By Tom Holmes
So, did the conversation at your family's Christmas dinner turn to religion or politics? And if it did, how did it go?
Here's a story about my experience with conversations about religion and, to a lesser degree, with politics.
Fifteen years ago I started writing for the Forest Park Review and the Wednesday Journal. In that time I've written around one hundred articles about religion—everything from an atheist to a pastor who was dying from ALS to a man who is a member of the Nation of Islam.
In the hundred interviews I conducted, I did not agree completely with what any of the people with whom I was talking said. Sometimes what they said sounded outrageous to me. Often I wanted to argue with them and show them the right way to think/believe. The title of James Hoggan's book—I'm Right and You're an Idiot—comes to mind to describe how I felt.

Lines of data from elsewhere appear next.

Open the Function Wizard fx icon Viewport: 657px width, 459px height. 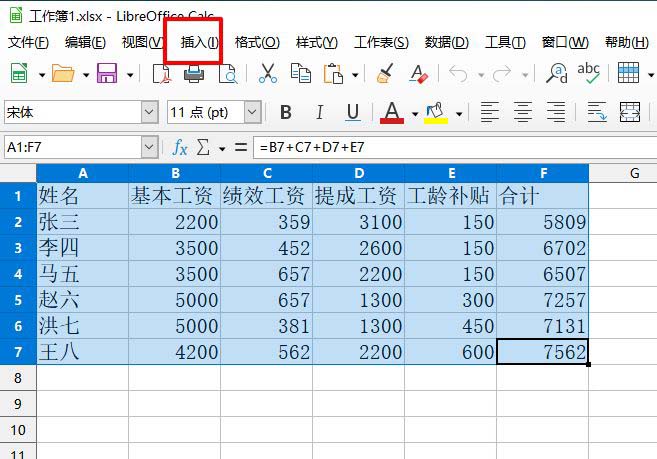point(180,147)
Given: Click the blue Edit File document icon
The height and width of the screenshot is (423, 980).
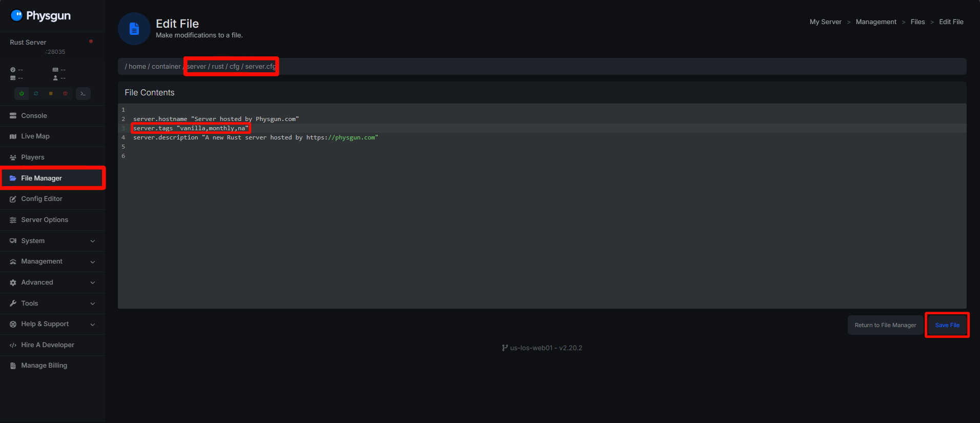Looking at the screenshot, I should (134, 29).
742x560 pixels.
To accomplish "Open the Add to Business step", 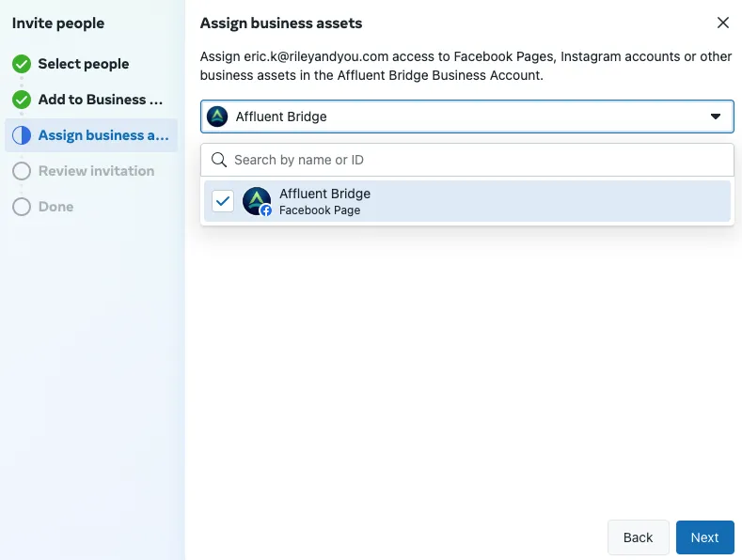I will [101, 100].
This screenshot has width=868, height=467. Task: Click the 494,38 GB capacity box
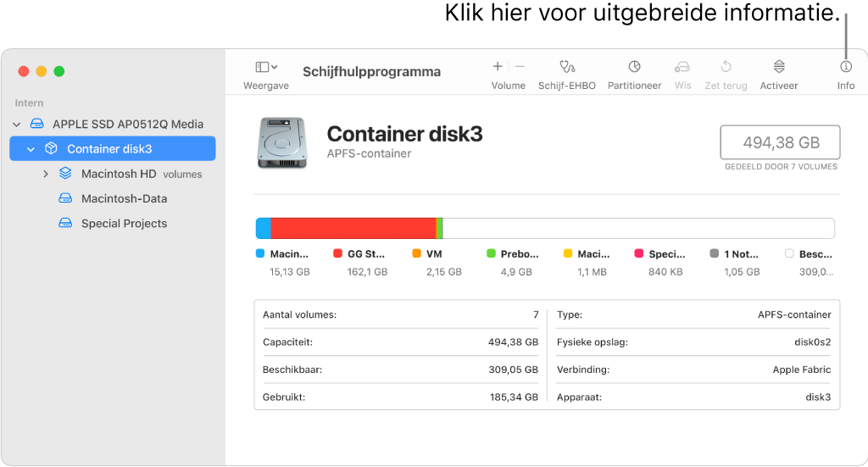coord(780,143)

But here's the thing. The job of a reporter is not to tell the person being interviewed what the reporter thinks. The job of a reporter is to listen so carefully to what the persons being interviewed are saying so carefully that when they read the article in the paper, they respond with, "He got me right. What he wrote might be a little embarrassing, but he painted a verbal portrait which was true to who I am."
What happened was that almost by accident, I discovered that when my primary intention was to understand where people were in their relationship with God, they frequently allowed themselves to become vulnerable and share very personal stories. When they came to believe that my sole purpose in the conversation was to understand where they were coming from, walls came down and bridges were built.
They became less defensive and, perhaps counter intuitively, they sometimes asked me questions about what I believed.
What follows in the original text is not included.